Dies trifft zusammen mit einer ökonomisch-fiskalischen Krise des Steuerstaates. Die sozialen Sicherungssysteme sind bis an die Grenze belastet, und wenn das soziale Netz in den kommenden Jahren nicht reißen soll, müssen weitere erhebliche Einschnitte in den sozialen Besitzstand der Armen gemacht werden. Als neuer sozialpolitischer Grundkonsens drängt sich förmlich auf, „... daß die großorganisatorischen Systeme der sozialen Sicherung elementare Bedürftigkeiten nicht oder nicht mehr erreichen, und daß deshalb die lebensweltlichen, vormarktlichen und vor-staatlichen Hilfeformen, nämlich Eigeninitiative, Selbsthilfe und Selbstverantwortung, gestärkt werden müßten" Das wiedererwachte Interesse der Politik an den Selbstorganisationen scheint von diesem Grundkonsens getragen. Bei genauerem Hinsehen wird jedoch eine hohe Selektivität dieses Interesses deutlich. Drei Beispiele seien angeführt:

— In den kostenintensiven sozialen Leistungsbereichen werden nicht-ökonomische Selbsthilfegruppen zur Entlastung öffentlicher Haushalte genutzt. Dabei werden Arbeitsplätze im formellen Sektor abgebaut, ohne einen entsprechenden Ausgleich im informellen zu schaffen. Im gleichen Zuge werden sozialstaatliche Leistungen für die Armen gestrichen; das in Selbsthilfe-und Widerspiuchsgruppen vorhandene Protestpotential wird durch die Gruppenförderung teilweise gebunden

— Parallel dazu werden die ohnehin stagnierenden Widerspruchsaktivitäten staatlicherseits erschwert. So plant die Bundesregierung, die Bürgerbeteiligung bei der Genehmigung von Atomanlagen ebenso wie in Sanierungsgebieten einzuschränken und das Demonstrationsrecht so zu verschärfen, daß die gezielte Regelverletzung als bislang wirksamstes Mittel der Widerspruchsgruppen kriminalisiert wird.

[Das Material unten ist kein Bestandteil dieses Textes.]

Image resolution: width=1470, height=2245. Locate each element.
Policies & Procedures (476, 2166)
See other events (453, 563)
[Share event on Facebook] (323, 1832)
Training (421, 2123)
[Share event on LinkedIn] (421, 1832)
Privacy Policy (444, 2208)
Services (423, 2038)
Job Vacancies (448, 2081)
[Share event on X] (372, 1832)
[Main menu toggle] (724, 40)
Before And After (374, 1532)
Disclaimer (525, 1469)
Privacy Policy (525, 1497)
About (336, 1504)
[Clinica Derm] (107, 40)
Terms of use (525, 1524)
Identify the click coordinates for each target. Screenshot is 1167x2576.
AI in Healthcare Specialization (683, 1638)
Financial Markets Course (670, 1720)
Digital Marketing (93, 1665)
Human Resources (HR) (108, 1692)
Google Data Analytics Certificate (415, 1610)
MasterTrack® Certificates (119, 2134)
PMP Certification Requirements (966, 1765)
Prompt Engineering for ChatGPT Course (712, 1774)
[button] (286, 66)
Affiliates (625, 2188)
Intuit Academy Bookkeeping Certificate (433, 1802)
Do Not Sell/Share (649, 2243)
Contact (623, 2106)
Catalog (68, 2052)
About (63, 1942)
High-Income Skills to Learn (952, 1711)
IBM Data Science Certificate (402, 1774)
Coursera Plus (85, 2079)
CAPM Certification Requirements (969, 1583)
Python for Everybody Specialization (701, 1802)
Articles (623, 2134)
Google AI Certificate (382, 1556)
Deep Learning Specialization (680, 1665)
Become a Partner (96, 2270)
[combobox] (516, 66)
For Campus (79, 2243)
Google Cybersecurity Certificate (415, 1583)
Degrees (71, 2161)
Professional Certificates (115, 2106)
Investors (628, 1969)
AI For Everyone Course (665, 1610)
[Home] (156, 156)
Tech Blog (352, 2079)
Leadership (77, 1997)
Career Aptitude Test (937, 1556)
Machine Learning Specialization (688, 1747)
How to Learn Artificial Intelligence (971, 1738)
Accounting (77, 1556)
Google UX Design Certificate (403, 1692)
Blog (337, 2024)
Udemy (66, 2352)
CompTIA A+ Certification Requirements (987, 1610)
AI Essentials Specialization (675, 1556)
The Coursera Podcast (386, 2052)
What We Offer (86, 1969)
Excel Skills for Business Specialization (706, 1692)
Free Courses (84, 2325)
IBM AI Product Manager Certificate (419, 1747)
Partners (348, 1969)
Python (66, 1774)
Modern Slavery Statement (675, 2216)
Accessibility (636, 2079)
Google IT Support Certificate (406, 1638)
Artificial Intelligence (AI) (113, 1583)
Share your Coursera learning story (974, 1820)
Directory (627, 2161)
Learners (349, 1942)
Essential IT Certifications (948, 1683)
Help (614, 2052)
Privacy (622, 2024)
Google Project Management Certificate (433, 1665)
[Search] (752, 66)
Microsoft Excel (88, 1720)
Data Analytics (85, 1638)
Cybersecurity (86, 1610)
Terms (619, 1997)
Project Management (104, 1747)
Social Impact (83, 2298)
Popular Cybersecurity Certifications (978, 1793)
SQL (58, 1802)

— ökonomische Selbsthilfeprojekte werden dann gefördert, wenn sie bei Entlastung der Staatskasse arbeitsmarkt-und konjunkturpolitisch wirksam sind. Während die Sozialdemokraten die neuen Genossenschaftsprojekte in den gesellschaftlichen Solidarpakt einbinden möchten (konkret die Einhaltung von Tarifen, Arbeitszeit-und Arbeitsschutzregelungen zur Förderungsvoraussetzung machen), beabsichtigen die Christdemokraten die Integration mit entgegengesetzten Mitteln: Ausgewählte alternativ-ökonomische Betriebe sollen mit den „Neuen Selbständigen" in ein Programm für Mittelstandsförderung zusammengefaßt werden, bei Lockerung arbeitsrechtlicher Bestimmungen

Der antisystemische Protest droht im Rahmen selektiver Förderungs-und Benachteiligungsmaßnahmen als zusätzliche Handlungsressource und Legitimationsquelle für eine Politik der Systemausweitung genutzt zu werden.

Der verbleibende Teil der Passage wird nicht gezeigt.